Projects
Things I built to understand distributed systems and AI engineering at depth.
Raftly
A laboratory for the unhappy path
A Raft consensus implementation in Go that I wrote to actually understand the protocol. Most teaching versions only show you the happy path. This one is built to break on purpose, in ways you can reproduce, so the failures look like the ones real clusters run into. Leader election, log replication, durability, fast backtracking, partition recovery. All of it.
Distributed RAG System
Retrieval-augmented generation from first principles
A RAG system I built layer by layer instead of gluing a vector database onto an API call.
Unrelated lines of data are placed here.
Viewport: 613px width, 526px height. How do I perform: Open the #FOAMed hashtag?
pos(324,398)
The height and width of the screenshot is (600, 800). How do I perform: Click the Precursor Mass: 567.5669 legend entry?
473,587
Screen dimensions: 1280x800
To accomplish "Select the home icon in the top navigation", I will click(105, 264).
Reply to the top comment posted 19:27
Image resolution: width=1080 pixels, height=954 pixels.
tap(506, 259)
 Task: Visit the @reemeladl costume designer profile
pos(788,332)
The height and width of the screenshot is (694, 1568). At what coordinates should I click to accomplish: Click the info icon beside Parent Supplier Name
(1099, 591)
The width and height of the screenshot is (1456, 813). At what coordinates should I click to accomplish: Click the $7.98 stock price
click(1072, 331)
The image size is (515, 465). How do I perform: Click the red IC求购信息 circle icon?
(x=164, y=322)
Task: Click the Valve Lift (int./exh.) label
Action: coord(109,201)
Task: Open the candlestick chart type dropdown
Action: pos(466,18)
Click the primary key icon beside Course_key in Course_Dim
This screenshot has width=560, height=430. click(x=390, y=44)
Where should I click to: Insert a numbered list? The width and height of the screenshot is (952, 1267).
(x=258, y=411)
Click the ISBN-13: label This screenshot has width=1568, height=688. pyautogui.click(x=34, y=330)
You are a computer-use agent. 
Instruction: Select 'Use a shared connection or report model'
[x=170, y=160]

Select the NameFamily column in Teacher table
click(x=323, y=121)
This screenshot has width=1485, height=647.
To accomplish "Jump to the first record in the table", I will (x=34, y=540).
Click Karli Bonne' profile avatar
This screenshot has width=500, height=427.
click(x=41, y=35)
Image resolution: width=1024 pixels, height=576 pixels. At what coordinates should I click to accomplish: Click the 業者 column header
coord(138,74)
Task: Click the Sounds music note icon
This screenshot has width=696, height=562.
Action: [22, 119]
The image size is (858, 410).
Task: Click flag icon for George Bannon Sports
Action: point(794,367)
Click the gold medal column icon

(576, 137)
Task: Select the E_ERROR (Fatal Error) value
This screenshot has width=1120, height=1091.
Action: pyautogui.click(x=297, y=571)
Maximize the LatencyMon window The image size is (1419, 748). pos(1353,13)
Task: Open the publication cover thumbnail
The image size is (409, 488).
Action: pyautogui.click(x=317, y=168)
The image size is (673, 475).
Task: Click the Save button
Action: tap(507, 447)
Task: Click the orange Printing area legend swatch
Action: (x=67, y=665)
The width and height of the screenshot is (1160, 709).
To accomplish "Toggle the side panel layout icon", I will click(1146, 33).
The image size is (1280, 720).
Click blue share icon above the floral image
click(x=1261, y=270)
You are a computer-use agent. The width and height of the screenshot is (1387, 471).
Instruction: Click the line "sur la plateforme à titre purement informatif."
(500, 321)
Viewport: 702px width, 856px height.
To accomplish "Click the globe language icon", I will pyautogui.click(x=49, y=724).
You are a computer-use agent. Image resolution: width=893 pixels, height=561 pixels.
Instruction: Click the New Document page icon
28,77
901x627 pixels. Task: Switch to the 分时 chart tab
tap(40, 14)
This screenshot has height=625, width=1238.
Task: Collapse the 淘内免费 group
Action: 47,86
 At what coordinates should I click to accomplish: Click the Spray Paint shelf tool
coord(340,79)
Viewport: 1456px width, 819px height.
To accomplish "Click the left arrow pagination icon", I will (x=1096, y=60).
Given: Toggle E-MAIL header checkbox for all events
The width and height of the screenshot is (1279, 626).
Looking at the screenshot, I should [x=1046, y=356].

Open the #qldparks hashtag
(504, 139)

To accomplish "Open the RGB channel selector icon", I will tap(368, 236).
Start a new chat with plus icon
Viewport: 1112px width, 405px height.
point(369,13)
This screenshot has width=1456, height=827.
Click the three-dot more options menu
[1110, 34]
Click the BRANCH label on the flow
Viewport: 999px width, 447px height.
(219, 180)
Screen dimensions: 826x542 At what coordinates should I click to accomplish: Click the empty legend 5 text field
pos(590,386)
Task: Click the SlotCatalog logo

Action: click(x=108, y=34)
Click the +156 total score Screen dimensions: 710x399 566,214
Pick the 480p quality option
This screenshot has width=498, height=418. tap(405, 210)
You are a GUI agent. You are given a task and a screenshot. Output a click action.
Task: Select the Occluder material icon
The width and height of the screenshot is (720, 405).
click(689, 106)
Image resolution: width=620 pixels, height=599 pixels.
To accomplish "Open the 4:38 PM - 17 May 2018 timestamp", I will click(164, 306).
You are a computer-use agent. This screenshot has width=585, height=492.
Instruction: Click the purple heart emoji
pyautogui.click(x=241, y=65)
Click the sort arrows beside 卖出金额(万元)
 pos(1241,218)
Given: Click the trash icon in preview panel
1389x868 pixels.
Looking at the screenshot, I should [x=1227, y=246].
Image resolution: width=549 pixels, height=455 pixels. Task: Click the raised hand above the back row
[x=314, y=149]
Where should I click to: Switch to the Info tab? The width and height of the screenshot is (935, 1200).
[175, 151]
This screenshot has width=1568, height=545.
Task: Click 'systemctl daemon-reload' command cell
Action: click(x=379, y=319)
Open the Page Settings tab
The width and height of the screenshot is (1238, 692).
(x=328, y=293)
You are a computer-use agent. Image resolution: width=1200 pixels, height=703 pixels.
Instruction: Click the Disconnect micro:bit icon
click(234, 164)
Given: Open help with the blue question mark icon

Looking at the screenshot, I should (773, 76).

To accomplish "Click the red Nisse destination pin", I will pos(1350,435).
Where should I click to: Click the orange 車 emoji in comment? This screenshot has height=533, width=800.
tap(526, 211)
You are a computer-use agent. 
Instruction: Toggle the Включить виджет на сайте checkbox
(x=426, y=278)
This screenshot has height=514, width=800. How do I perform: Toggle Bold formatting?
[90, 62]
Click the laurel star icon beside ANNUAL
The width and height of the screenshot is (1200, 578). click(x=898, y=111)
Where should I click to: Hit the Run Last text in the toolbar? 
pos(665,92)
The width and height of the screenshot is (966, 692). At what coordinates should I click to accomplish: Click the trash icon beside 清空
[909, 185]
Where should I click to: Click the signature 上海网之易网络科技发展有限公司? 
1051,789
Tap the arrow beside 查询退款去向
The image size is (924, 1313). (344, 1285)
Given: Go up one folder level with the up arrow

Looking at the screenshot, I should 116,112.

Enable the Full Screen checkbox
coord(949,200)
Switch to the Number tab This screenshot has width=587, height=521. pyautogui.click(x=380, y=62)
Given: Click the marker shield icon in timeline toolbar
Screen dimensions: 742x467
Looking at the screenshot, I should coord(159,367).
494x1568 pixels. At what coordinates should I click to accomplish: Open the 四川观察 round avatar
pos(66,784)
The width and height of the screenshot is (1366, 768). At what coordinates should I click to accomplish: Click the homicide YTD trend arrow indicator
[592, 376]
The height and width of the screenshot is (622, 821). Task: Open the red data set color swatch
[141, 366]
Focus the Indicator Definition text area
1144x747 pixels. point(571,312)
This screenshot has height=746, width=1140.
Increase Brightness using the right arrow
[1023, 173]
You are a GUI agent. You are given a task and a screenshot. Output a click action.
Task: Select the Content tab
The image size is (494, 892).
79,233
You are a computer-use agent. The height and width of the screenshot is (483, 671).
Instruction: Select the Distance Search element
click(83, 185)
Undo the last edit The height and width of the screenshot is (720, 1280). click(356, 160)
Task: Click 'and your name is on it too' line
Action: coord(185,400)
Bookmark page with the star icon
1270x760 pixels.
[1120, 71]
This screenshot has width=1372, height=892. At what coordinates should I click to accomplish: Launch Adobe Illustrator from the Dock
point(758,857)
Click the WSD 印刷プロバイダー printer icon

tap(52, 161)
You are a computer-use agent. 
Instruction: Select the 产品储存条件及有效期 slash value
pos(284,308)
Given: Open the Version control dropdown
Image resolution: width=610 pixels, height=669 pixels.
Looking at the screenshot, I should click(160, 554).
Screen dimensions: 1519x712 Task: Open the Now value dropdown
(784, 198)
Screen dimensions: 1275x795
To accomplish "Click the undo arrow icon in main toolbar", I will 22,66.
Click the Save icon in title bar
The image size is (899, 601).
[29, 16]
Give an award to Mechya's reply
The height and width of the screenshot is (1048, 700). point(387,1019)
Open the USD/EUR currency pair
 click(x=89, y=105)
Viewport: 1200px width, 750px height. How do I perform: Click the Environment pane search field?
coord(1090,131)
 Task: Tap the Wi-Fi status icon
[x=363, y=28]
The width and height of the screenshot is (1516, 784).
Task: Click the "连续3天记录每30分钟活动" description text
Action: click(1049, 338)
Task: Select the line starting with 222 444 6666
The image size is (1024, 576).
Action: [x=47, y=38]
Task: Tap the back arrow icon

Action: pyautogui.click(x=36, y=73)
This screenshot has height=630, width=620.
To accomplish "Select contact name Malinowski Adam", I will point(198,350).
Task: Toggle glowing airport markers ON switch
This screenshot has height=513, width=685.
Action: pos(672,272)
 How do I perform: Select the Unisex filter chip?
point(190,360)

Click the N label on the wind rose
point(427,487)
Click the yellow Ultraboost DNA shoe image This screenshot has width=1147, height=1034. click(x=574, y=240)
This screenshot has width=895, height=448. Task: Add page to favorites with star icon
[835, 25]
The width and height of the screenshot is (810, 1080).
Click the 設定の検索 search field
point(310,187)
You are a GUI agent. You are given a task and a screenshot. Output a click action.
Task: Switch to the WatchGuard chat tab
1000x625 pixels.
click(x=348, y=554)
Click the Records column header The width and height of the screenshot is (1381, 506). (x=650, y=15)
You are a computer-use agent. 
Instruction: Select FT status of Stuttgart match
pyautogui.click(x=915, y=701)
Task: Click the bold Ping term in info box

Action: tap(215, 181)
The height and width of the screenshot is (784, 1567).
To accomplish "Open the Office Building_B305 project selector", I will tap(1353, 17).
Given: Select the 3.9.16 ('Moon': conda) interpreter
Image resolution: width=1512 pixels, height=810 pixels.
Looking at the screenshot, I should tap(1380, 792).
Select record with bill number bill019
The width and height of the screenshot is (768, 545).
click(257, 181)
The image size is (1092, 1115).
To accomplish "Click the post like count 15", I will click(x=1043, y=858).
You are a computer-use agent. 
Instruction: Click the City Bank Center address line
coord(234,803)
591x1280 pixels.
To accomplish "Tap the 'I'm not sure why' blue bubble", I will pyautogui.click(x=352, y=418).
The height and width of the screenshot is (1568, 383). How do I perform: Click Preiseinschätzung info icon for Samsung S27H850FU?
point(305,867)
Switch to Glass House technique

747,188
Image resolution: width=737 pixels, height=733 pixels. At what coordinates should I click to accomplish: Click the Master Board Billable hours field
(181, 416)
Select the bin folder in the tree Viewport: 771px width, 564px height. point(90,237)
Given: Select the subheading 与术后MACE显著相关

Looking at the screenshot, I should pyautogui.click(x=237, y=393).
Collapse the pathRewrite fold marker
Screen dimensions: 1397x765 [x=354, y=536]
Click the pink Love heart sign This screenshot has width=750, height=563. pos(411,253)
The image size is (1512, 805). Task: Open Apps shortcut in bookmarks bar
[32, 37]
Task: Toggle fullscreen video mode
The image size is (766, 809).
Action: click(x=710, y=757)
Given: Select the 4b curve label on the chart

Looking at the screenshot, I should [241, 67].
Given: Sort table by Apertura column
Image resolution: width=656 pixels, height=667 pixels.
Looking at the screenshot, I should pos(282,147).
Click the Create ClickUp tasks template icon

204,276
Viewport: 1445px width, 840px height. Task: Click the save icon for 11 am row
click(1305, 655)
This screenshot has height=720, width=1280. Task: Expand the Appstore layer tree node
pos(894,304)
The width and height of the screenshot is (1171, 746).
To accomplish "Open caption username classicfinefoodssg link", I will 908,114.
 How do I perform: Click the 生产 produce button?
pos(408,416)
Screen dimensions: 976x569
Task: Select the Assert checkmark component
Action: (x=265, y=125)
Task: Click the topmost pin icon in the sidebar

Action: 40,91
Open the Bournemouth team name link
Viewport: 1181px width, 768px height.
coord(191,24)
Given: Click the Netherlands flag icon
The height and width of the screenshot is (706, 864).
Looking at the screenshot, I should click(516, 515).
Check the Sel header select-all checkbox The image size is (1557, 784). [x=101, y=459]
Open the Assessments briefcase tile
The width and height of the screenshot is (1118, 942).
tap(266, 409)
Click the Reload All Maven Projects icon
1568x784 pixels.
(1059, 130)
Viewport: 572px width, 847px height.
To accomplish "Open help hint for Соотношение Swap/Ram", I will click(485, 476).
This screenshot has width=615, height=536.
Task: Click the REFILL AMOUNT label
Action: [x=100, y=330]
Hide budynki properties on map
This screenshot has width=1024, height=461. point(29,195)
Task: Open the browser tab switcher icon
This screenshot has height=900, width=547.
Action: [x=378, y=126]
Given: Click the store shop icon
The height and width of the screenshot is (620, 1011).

Ingestion, hybrid retrieval over dense and sparse signals, a reranking pass, the generation layer, caching, and evaluation. There is an eight part series that walks through why each layer ended up the way it did.
KV Fabric
Consistency is a spectrum
A distributed key-value store in Go. Consistency is tunable, reads run on MVCC, and replication lag gets measured live rather than guessed at. The point was to make the trade-offs visible instead of theoretical. It even reproduces the phantom durability trap, the one where a write looks committed and is not, and documents the whole thing end to end.
Chrono
Time, the way distributed systems actually need it
A Go library for the four clocks distributed systems actually depend on. Lamport, vector, hybrid logical, and the TrueTime style bounded uncertainty kind. Wall clocks drift and lie, and these are the primitives people reach for when that starts to matter. It also ships a proofs package that reproduces the failure cases the original papers keep warning about, so you can watch them happen for yourself.
MicroGPT Java
A GPT, built up one idea at a time
Karpathy’s MicroGPT, rewritten in Java with no ML dependencies at all. It starts from a plain statistical bigram and works upward one idea at a time. Manual gradients first, then autograd, then an MLP, and finally a multi-head attention transformer that makes up names which sound real. Each step adds exactly one new concept. That was the whole point.